Version 5.2.0 causing Illegal instruction

Bug #2059910 reported by Michael Brunnbauer
54
This bug affects 7 people
Affects Status Importance Assigned to Milestone
lxml
Fix Released
Medium
scoder

Bug Description

hi all,

version 5.2.0 causes an "Illegal instruction" crash for me on a Xeon E5603 while version 5.1.1 works. I guess this is due to raising the minimum CPU architecture in 5.2.0, which I would strongly recommend to roll back.

Regards,

Michael Brunnbauer

Revision history for this message
Paulo Peres Jr (r4t40) wrote :

Having the same issue here, I have 4 customers that use my software and the use older Processors and it's causing the same problem.
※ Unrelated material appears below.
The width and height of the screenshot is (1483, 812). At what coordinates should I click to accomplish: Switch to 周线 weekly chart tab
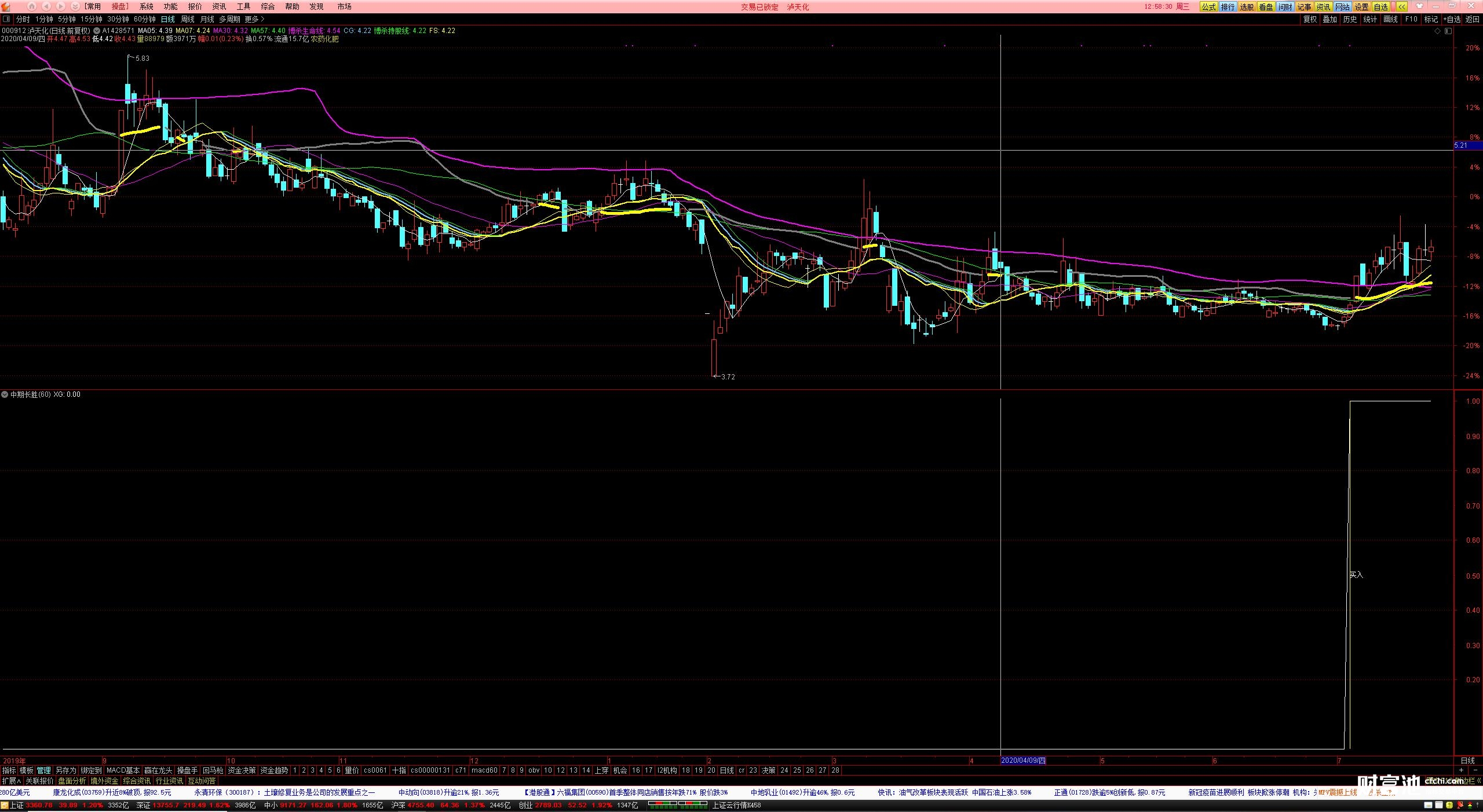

Revision history for this message
scoder (scoder) wrote :

Ok, looks like 15 year old systems are still in active use with up-to-date software.

lxml used to target Intel "core2" for the last five years, which was 13 years old then, back in 2019. I now used "sandybridge" as a target for 5.2.0 to enable AVX instructions, but these reports indicate that at least "nehalem" still needs to be supported, which is just one step up. I'll try that for 5.2.1, to get SSE4.2, which is en-par with AMD's Bulldozer chips from 2011+.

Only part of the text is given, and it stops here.